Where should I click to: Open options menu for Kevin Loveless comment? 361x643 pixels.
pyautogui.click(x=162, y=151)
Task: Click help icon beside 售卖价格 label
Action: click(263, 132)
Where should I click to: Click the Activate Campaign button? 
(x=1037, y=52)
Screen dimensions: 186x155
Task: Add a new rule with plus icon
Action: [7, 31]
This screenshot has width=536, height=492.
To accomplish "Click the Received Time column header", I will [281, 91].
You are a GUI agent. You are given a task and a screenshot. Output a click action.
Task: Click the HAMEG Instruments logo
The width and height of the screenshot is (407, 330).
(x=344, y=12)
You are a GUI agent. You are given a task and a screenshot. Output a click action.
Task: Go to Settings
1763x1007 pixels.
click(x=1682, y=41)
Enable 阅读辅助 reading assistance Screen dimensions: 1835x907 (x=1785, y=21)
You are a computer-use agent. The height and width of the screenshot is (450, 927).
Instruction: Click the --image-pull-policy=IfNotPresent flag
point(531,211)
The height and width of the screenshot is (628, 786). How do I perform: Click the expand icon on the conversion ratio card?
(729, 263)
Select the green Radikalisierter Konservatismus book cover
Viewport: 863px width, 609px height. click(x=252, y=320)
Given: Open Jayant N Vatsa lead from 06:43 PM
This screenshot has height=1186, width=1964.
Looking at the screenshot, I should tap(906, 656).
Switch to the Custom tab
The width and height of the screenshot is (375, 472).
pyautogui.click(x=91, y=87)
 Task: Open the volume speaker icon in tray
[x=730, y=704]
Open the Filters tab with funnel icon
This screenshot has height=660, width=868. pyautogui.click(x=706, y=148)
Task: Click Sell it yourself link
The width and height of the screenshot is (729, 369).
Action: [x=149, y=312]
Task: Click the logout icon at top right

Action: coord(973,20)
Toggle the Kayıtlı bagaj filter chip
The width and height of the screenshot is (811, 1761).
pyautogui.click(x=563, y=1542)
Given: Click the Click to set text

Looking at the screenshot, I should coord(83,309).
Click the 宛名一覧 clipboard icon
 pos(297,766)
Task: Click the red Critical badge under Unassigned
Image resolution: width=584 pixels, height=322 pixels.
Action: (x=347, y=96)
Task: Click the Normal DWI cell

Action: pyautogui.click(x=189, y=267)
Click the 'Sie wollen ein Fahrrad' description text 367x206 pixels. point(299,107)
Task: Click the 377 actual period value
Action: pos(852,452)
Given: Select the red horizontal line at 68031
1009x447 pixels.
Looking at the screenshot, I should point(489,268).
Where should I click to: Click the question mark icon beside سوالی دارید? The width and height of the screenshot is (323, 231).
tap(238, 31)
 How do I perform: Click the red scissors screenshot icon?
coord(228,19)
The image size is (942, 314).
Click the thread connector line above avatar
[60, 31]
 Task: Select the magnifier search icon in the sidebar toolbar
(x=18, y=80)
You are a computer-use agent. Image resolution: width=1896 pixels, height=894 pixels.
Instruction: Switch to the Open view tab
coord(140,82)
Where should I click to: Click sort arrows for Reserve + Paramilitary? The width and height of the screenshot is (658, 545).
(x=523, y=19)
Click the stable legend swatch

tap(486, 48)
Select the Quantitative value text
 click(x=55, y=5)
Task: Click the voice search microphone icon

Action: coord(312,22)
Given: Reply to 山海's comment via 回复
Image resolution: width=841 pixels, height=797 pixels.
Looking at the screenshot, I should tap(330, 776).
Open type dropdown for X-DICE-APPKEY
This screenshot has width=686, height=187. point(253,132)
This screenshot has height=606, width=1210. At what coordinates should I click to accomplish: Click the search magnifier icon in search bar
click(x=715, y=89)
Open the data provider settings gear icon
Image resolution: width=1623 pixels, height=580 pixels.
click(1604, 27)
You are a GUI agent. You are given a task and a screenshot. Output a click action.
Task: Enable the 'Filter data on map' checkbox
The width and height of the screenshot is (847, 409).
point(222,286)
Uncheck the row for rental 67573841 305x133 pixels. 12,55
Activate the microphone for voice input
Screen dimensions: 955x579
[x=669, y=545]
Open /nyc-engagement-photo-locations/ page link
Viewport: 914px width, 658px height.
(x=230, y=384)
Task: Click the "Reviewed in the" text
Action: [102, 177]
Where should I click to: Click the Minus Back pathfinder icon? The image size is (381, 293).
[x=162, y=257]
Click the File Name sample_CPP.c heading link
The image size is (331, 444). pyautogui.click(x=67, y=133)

☆ ☆ ☆ ☆ ☆ ☆ ☆

Set exercise
Could you copy out every row above word for word, without changing anything?

Output
Where should I click to: Open options menu for Kevin Loveless comment? 361x643 pixels.
pyautogui.click(x=162, y=151)
Task: Click help icon beside 售卖价格 label
Action: click(263, 132)
Where should I click to: Click the Activate Campaign button? 
(x=1037, y=52)
Screen dimensions: 186x155
Task: Add a new rule with plus icon
Action: [7, 31]
This screenshot has width=536, height=492.
To accomplish "Click the Received Time column header", I will [281, 91].
You are a GUI agent. You are given a task and a screenshot. Output a click action.
Task: Click the HAMEG Instruments logo
The width and height of the screenshot is (407, 330).
(x=344, y=12)
You are a GUI agent. You are given a task and a screenshot. Output a click action.
Task: Go to Settings
1763x1007 pixels.
click(x=1682, y=41)
Enable 阅读辅助 reading assistance Screen dimensions: 1835x907 (x=1785, y=21)
You are a computer-use agent. The height and width of the screenshot is (450, 927).
Instruction: Click the --image-pull-policy=IfNotPresent flag
point(531,211)
The height and width of the screenshot is (628, 786). How do I perform: Click the expand icon on the conversion ratio card?
(729, 263)
Select the green Radikalisierter Konservatismus book cover
Viewport: 863px width, 609px height. click(x=252, y=320)
Given: Open Jayant N Vatsa lead from 06:43 PM
This screenshot has height=1186, width=1964.
Looking at the screenshot, I should tap(906, 656).
Switch to the Custom tab
The width and height of the screenshot is (375, 472).
pyautogui.click(x=91, y=87)
 Task: Open the volume speaker icon in tray
[x=730, y=704]
Open the Filters tab with funnel icon
This screenshot has height=660, width=868. pyautogui.click(x=706, y=148)
Task: Click Sell it yourself link
The width and height of the screenshot is (729, 369).
Action: [x=149, y=312]
Task: Click the logout icon at top right

Action: coord(973,20)
Toggle the Kayıtlı bagaj filter chip
The width and height of the screenshot is (811, 1761).
pyautogui.click(x=563, y=1542)
Given: Click the Click to set text

Looking at the screenshot, I should coord(83,309).
Click the 宛名一覧 clipboard icon
 pos(297,766)
Task: Click the red Critical badge under Unassigned
Image resolution: width=584 pixels, height=322 pixels.
Action: (x=347, y=96)
Task: Click the Normal DWI cell

Action: pyautogui.click(x=189, y=267)
Click the 'Sie wollen ein Fahrrad' description text 367x206 pixels. point(299,107)
Task: Click the 377 actual period value
Action: pos(852,452)
Given: Select the red horizontal line at 68031
1009x447 pixels.
Looking at the screenshot, I should point(489,268).
Where should I click to: Click the question mark icon beside سوالی دارید? The width and height of the screenshot is (323, 231).
tap(238, 31)
 How do I perform: Click the red scissors screenshot icon?
coord(228,19)
The image size is (942, 314).
Click the thread connector line above avatar
[60, 31]
 Task: Select the magnifier search icon in the sidebar toolbar
(x=18, y=80)
You are a computer-use agent. Image resolution: width=1896 pixels, height=894 pixels.
Instruction: Switch to the Open view tab
coord(140,82)
Where should I click to: Click sort arrows for Reserve + Paramilitary? The width and height of the screenshot is (658, 545).
(x=523, y=19)
Click the stable legend swatch

tap(486, 48)
Select the Quantitative value text
 click(x=55, y=5)
Task: Click the voice search microphone icon

Action: coord(312,22)
Given: Reply to 山海's comment via 回复
Image resolution: width=841 pixels, height=797 pixels.
Looking at the screenshot, I should tap(330, 776).
Open type dropdown for X-DICE-APPKEY
This screenshot has width=686, height=187. point(253,132)
This screenshot has height=606, width=1210. At what coordinates should I click to accomplish: Click the search magnifier icon in search bar
click(x=715, y=89)
Open the data provider settings gear icon
Image resolution: width=1623 pixels, height=580 pixels.
click(1604, 27)
You are a GUI agent. You are given a task and a screenshot. Output a click action.
Task: Enable the 'Filter data on map' checkbox
The width and height of the screenshot is (847, 409).
point(222,286)
Uncheck the row for rental 67573841 305x133 pixels. 12,55
Activate the microphone for voice input
Screen dimensions: 955x579
[x=669, y=545]
Open /nyc-engagement-photo-locations/ page link
Viewport: 914px width, 658px height.
(x=230, y=384)
Task: Click the "Reviewed in the" text
Action: [102, 177]
Where should I click to: Click the Minus Back pathfinder icon? The image size is (381, 293).
[x=162, y=257]
Click the File Name sample_CPP.c heading link
The image size is (331, 444). pyautogui.click(x=67, y=133)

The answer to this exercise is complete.